Exercise prompt —
Where the records below begin, start copying, and stop after the line that contains "Image resolution: width=1000"; reproduce every line exactly but omit pictures.

*** Opening Data provided ***

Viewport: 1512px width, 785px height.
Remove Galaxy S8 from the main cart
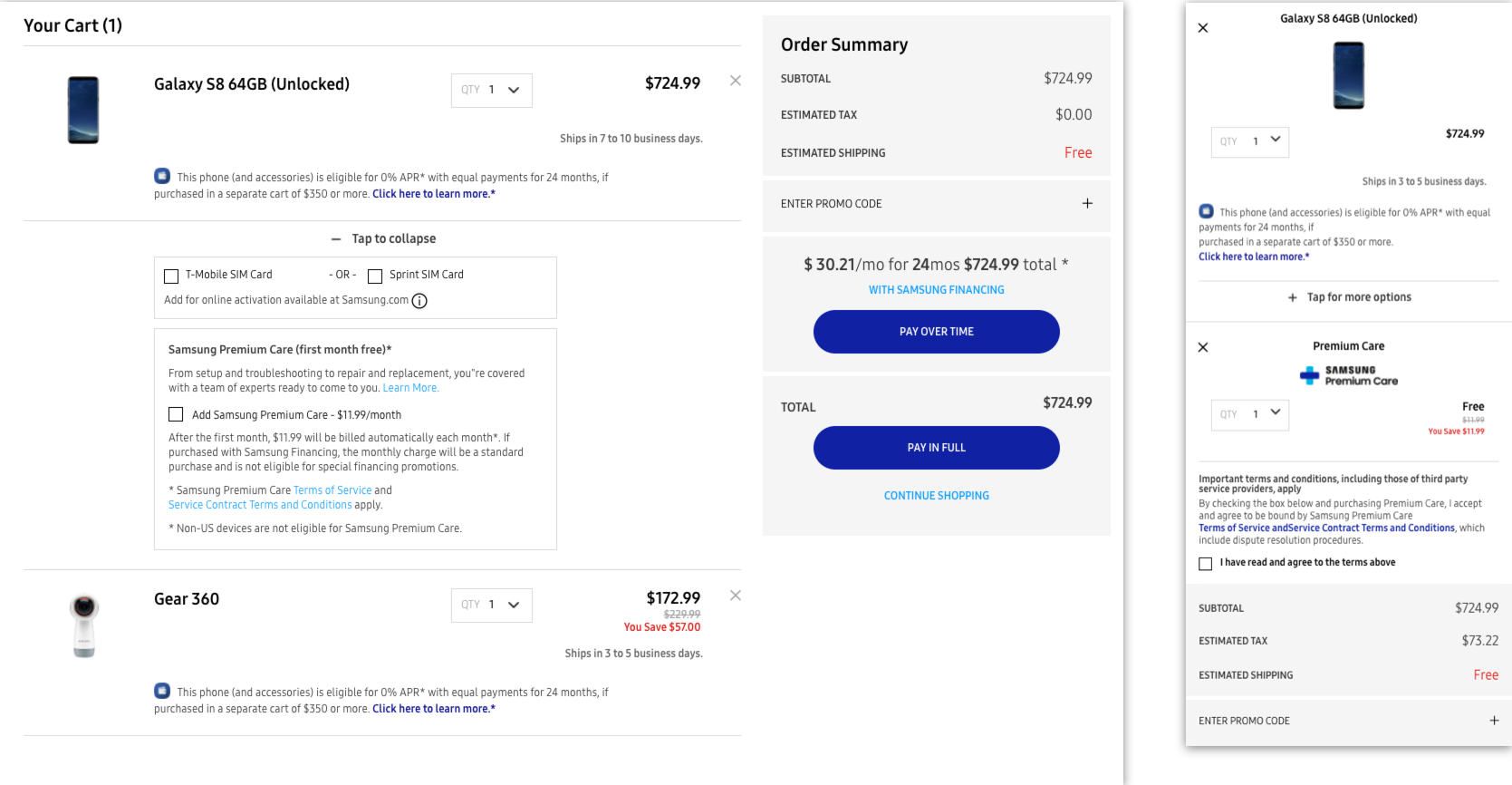click(x=735, y=81)
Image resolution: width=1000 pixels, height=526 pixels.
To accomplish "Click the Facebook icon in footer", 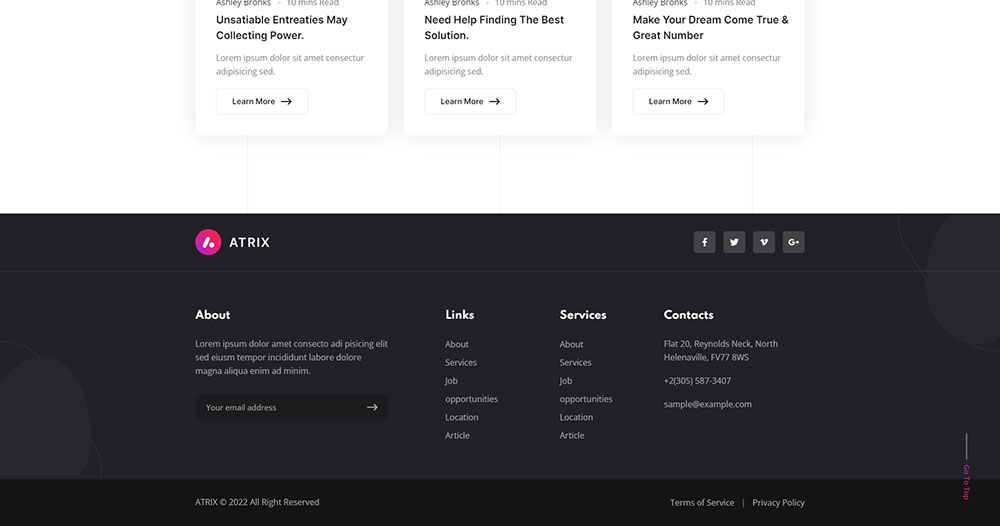I will point(704,242).
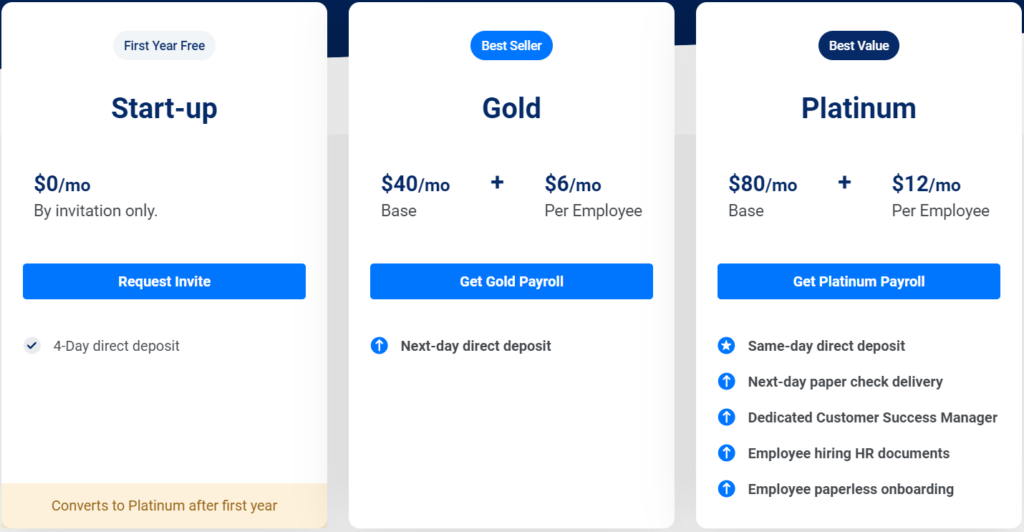This screenshot has width=1024, height=532.
Task: Click the Same-day direct deposit feature text
Action: coord(826,346)
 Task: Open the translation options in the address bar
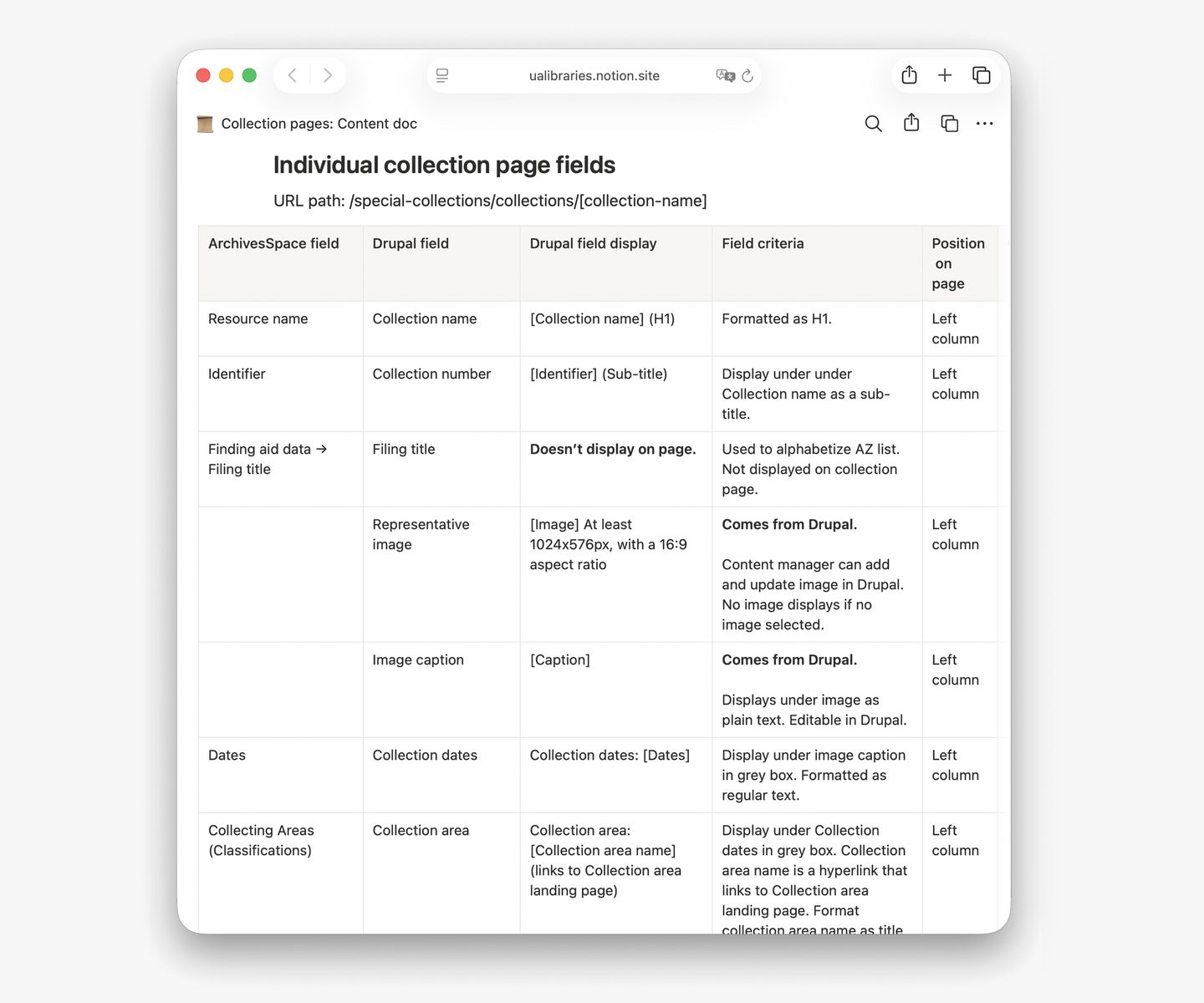click(726, 75)
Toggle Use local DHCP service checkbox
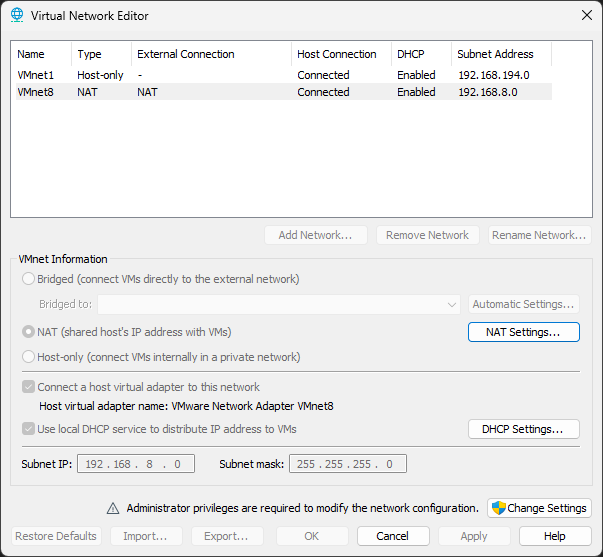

*** Closing Data provided ***

Exercise answer —
Viewport: 1512px width, 785px height.
Remove Galaxy S8 from the main cart
click(x=735, y=81)
Image resolution: width=1000 pixels, height=526 pixels.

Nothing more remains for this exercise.